In vista del Webinar che abbiamo organizzato per il 21 marzo su “Il gioco virtuale: dal videogioco alla ludopatia”, con la prof.ssa Rosa Grazia Romano, le abbiamo fatto qualche domanda per approfondire il rapporto tra gli adolescenti e il mondo dei social.
Prof.ssa Romano, sono sempre di più gli adolescenti che vivono costantemente in Rete, in una dimensione di cybersocialità. E – soprattutto in questo periodo di distanziamento sociale forzato – comunicano tra loro e con il mondo solo tramite i social. Secondo lei è possibile immaginare percorsi per riequilibrare la presenza dei nostri figli tra realtà e virtualità?
Intanto, solo per cominciare… mi sembra carino parlare di “distanziamento sociale” sui “social” (sorride, n.d.r.).
Se oggi vogliamo comprendere i preadolescenti e gli adolescenti, dobbiamo avere subito chiaro che per loro i social sono i principali strumenti di comunicazione. Pensieri, poesie, immagini e video pubblicati sui social danno a chiunque la possibilità di esprimersi liberamente e sui più svariati argomenti. Nei preadolescenti e negli adolescenti tali forme espressive presentano un ventaglio emozionale-esibizionistico molto ampio, che va dall’ostentazione fino alle crudeli declinazioni di odio. Ovviamente, tra queste due polarità si trova un’ampia gamma di pensieri, iniziative ed immagini (pro)positivi, costruttivi e solidali, che noi adulti dobbiamo imparare a vedere e valorizzare. Non esiste solo il negativo nel web, ma c’è anche il positivo.
Trend, selfie, challenge e sfide social… una volta “postate” danno inizio a un effetto valanga che si autoalimenta, determinando un pericoloso effetto contagio. Qual è la sua opinione in merito?
L’effetto valanga è tipico dei social, ma – dal punto di vista educativo, psicologico, giuridico/penale – ciò che preoccupa maggiormente sono le forme estreme dello stare online, quando cioè l’online diventa l’unico modo di stare nel mondo, di avere relazioni e di dire la propria opinione. Ad esempio, se fino a poco tempo fa si tendeva a mostrare agli altri la parte migliore, la propria immagine o foto più bella e i traguardi raggiunti, oggi invece i ragazzi mettono in rete le parti più grottesche della propria e altrui vita, privilegiando la ridicolizzazione di sé e degli altri. E così anche il più imbarazzante dei fallimenti si trasforma in occasione per far parlare di sé, per avere successo e popolarità in termini di “like”.
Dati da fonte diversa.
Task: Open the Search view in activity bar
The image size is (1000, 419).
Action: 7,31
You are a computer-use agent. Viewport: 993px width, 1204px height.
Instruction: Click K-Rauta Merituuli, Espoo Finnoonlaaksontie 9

Quale messaggio si nasconde dietro questo desiderio di sfida, di esibizione emotiva on line?
Spesso dietro ai leoni da tastiera ci sono adolescenti e giovani con disagi personali e sociali rilevanti, che però restano apparentemente silenti e nascosti. Osservare ed analizzare il modo in cui si fanno presenti sui social, senza giudicare immediatamente, può rivelare tanto di loro. Dobbiamo sforzarci di capire che, per i giovani, i social costituiscono una nuova forma di narrazione di sé, un nuovo modo per raccontarsi attraverso cui genitori ed insegnanti possono comprendere molto dei loro figli e studenti. I social diventano, quindi, nuove categorie interpretative con le quali comprendere cosa vivono gli adolescenti e i giovani, che cosa è importante per loro, cosa li preoccupa e cosa li diverte, di cosa si lamentano e di cosa sono soddisfatti
Quanto è importante che le agenzie educative conoscano ed usino gli strumenti digitali per ridisegnare un nuovo percorso formativo?
Direi che è fondamentale apprendere ad usare gli strumenti ed il linguaggio di chi vogliamo aiutare a crescere. Il primo passo da compiere è educare gli adulti all’uso dei nuovi strumenti tecnologici, accompagnarli nel tradurre il linguaggio digitale giovanile – spesso incomprensibile ed in continua metamorfosi – e sostenerli nel decifrare le richieste che bambini, adolescenti e giovani fanno attraverso il loro stare in rete. È questa la strada da percorrere se vogliamo intercettarli ed intraprendere percorsi educativi efficaci.